WORK REQUEST:
Taking the listing below, restate word for word each line from the line with "You are a GUI" to the line with "the YTD time", ends included, and stop there.

GIVEN INFORMATION:
%%

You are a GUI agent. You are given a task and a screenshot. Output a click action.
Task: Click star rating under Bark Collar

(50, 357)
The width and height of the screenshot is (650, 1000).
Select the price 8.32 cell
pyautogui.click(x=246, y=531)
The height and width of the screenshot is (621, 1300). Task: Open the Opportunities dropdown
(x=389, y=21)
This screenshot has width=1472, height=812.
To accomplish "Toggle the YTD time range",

%%
%%

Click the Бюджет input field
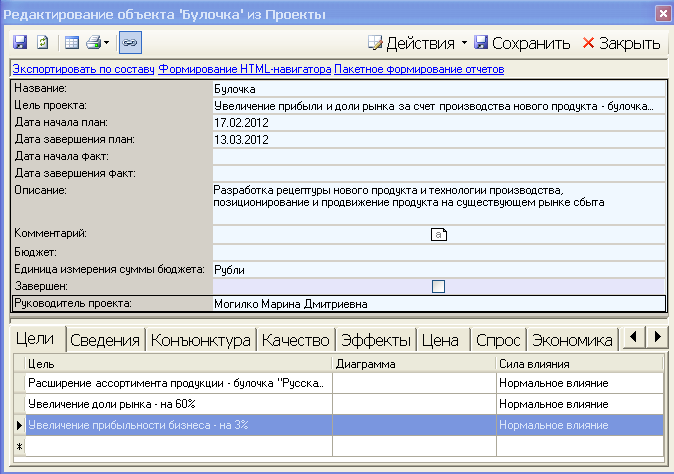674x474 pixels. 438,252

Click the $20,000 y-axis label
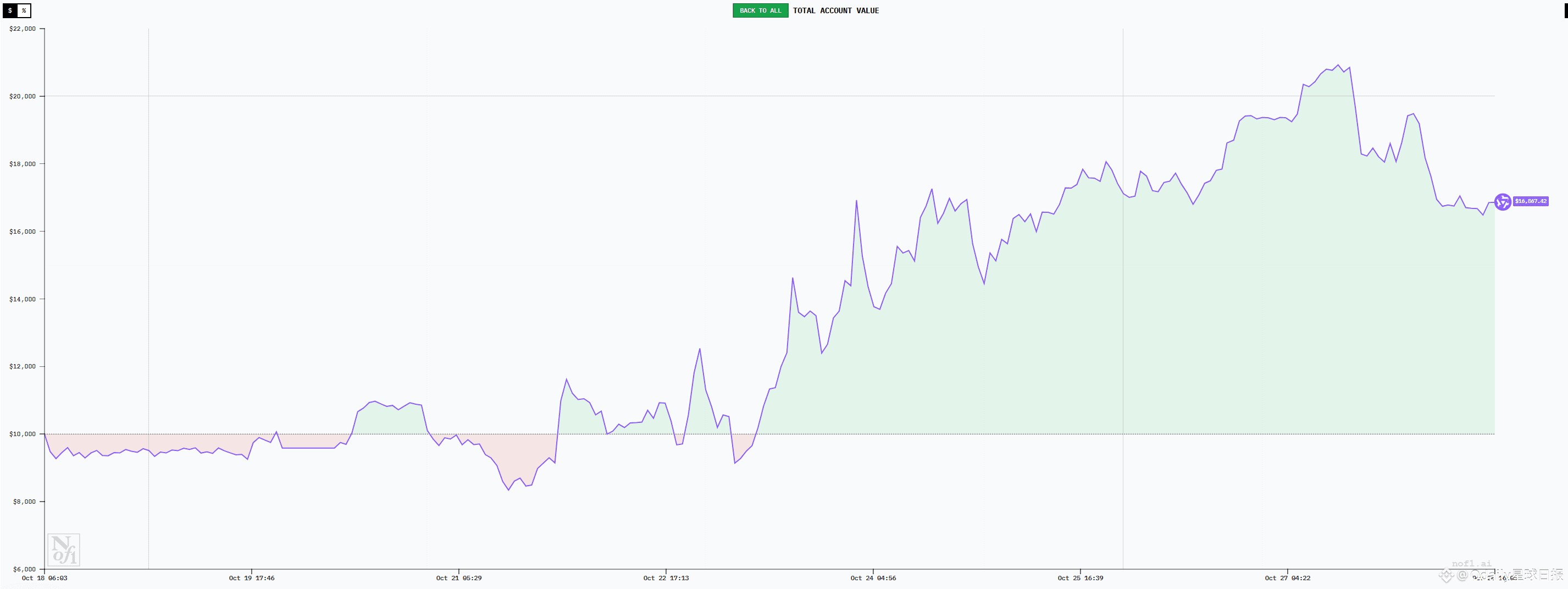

%%

SOLVED PROBLEM:
You are a GUI agent. You are given a task and a screenshot. Output a click action.
Task: Click star rating under Bark Collar

(50, 357)
The width and height of the screenshot is (650, 1000).
Select the price 8.32 cell
pyautogui.click(x=246, y=531)
The height and width of the screenshot is (621, 1300). Task: Open the Opportunities dropdown
(x=389, y=21)
This screenshot has width=1472, height=812.
To accomplish "Toggle the YTD time range",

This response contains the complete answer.